━━ Task input ━━
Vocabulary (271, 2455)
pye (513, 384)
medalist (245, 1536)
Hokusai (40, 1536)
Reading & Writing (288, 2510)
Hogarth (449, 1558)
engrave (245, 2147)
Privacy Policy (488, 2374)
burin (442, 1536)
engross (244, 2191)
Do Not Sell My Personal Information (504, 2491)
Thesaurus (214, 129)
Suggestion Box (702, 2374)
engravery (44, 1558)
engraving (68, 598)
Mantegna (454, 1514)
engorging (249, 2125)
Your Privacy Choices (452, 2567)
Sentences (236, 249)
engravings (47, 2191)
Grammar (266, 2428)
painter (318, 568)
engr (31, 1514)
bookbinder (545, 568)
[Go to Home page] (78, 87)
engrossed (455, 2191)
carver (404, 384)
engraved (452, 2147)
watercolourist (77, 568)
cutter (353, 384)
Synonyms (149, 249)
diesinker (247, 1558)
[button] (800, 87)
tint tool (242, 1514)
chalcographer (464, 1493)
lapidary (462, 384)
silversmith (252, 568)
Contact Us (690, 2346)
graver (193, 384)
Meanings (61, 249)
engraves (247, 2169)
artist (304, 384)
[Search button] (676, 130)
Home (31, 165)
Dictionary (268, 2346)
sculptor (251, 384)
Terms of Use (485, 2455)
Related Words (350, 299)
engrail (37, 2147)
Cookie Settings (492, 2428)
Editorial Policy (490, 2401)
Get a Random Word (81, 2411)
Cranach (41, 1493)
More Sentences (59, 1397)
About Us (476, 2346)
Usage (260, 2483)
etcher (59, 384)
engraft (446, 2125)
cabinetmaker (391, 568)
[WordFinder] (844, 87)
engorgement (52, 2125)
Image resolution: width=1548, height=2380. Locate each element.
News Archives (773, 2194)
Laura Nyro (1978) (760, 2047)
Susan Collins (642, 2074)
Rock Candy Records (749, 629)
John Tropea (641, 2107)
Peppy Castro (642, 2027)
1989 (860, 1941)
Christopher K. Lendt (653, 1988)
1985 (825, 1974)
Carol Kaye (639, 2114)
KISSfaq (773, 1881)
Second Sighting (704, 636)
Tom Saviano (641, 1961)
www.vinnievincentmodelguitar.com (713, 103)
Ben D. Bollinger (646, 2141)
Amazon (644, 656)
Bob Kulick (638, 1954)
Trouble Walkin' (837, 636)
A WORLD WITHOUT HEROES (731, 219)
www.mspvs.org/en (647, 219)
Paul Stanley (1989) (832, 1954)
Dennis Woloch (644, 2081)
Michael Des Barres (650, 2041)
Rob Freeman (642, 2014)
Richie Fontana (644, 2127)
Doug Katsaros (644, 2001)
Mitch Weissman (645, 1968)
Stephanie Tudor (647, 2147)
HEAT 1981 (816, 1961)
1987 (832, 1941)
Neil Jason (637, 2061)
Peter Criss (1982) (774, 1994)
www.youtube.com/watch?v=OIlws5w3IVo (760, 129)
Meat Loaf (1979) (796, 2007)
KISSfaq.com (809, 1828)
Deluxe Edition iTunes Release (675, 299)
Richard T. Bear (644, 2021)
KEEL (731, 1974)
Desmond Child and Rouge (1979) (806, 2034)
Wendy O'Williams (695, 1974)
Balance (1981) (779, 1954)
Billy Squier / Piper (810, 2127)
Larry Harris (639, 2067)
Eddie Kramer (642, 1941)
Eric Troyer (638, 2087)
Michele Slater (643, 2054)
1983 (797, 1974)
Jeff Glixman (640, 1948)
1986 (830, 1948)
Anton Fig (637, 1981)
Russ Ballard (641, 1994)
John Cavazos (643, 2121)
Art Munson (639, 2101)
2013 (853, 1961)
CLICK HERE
━━━
> [Task statement]: All of the entries above need to be retyped exactly.

> [Solution to the problem]:
Vocabulary (271, 2455)
pye (513, 384)
medalist (245, 1536)
Hokusai (40, 1536)
Reading & Writing (288, 2510)
Hogarth (449, 1558)
engrave (245, 2147)
Privacy Policy (488, 2374)
burin (442, 1536)
engross (244, 2191)
Do Not Sell My Personal Information (504, 2491)
Thesaurus (214, 129)
Suggestion Box (702, 2374)
engravery (44, 1558)
engraving (68, 598)
Mantegna (454, 1514)
engorging (249, 2125)
Your Privacy Choices (452, 2567)
Sentences (236, 249)
engravings (47, 2191)
Grammar (266, 2428)
painter (318, 568)
engr (31, 1514)
bookbinder (545, 568)
[Go to Home page] (78, 87)
engrossed (455, 2191)
carver (404, 384)
engraved (452, 2147)
watercolourist (77, 568)
cutter (353, 384)
Synonyms (149, 249)
diesinker (247, 1558)
[button] (800, 87)
tint tool (242, 1514)
chalcographer (464, 1493)
lapidary (462, 384)
silversmith (252, 568)
Contact Us (690, 2346)
graver (193, 384)
Meanings (61, 249)
engraves (247, 2169)
artist (304, 384)
[Search button] (676, 130)
Home (31, 165)
Dictionary (268, 2346)
sculptor (251, 384)
Terms of Use (485, 2455)
Related Words (350, 299)
engrail (37, 2147)
Cookie Settings (492, 2428)
Editorial Policy (490, 2401)
Get a Random Word (81, 2411)
Cranach (41, 1493)
More Sentences (59, 1397)
About Us (476, 2346)
Usage (260, 2483)
etcher (59, 384)
engraft (446, 2125)
cabinetmaker (391, 568)
[WordFinder] (844, 87)
engorgement (52, 2125)
Image resolution: width=1548, height=2380. Locate each element.
News Archives (773, 2194)
Laura Nyro (1978) (760, 2047)
Susan Collins (642, 2074)
Rock Candy Records (749, 629)
John Tropea (641, 2107)
Peppy Castro (642, 2027)
1989 (860, 1941)
Christopher K. Lendt (653, 1988)
1985 (825, 1974)
Carol Kaye (639, 2114)
KISSfaq (773, 1881)
Second Sighting (704, 636)
Tom Saviano (641, 1961)
www.vinnievincentmodelguitar.com (713, 103)
Ben D. Bollinger (646, 2141)
Amazon (644, 656)
Bob Kulick (638, 1954)
Trouble Walkin' (837, 636)
A WORLD WITHOUT HEROES (731, 219)
www.mspvs.org/en (647, 219)
Paul Stanley (1989) (832, 1954)
Dennis Woloch (644, 2081)
Michael Des Barres (650, 2041)
Rob Freeman (642, 2014)
Richie Fontana (644, 2127)
Doug Katsaros (644, 2001)
Mitch Weissman (645, 1968)
Stephanie Tudor (647, 2147)
HEAT 1981 (816, 1961)
1987 (832, 1941)
Neil Jason (637, 2061)
Peter Criss (1982) (774, 1994)
www.youtube.com/watch?v=OIlws5w3IVo (760, 129)
Meat Loaf (1979) (796, 2007)
KISSfaq.com (809, 1828)
Deluxe Edition iTunes Release (675, 299)
Richard T. Bear (644, 2021)
KEEL (731, 1974)
Desmond Child and Rouge (1979) (806, 2034)
Wendy O'Williams (695, 1974)
Balance (1981) (779, 1954)
Billy Squier / Piper (810, 2127)
Larry Harris (639, 2067)
Eddie Kramer (642, 1941)
Eric Troyer (638, 2087)
Michele Slater (643, 2054)
1983 (797, 1974)
Jeff Glixman (640, 1948)
1986 (830, 1948)
Anton Fig (637, 1981)
Russ Ballard (641, 1994)
John Cavazos (643, 2121)
Art Munson (639, 2101)
2013 (853, 1961)
CLICK HERE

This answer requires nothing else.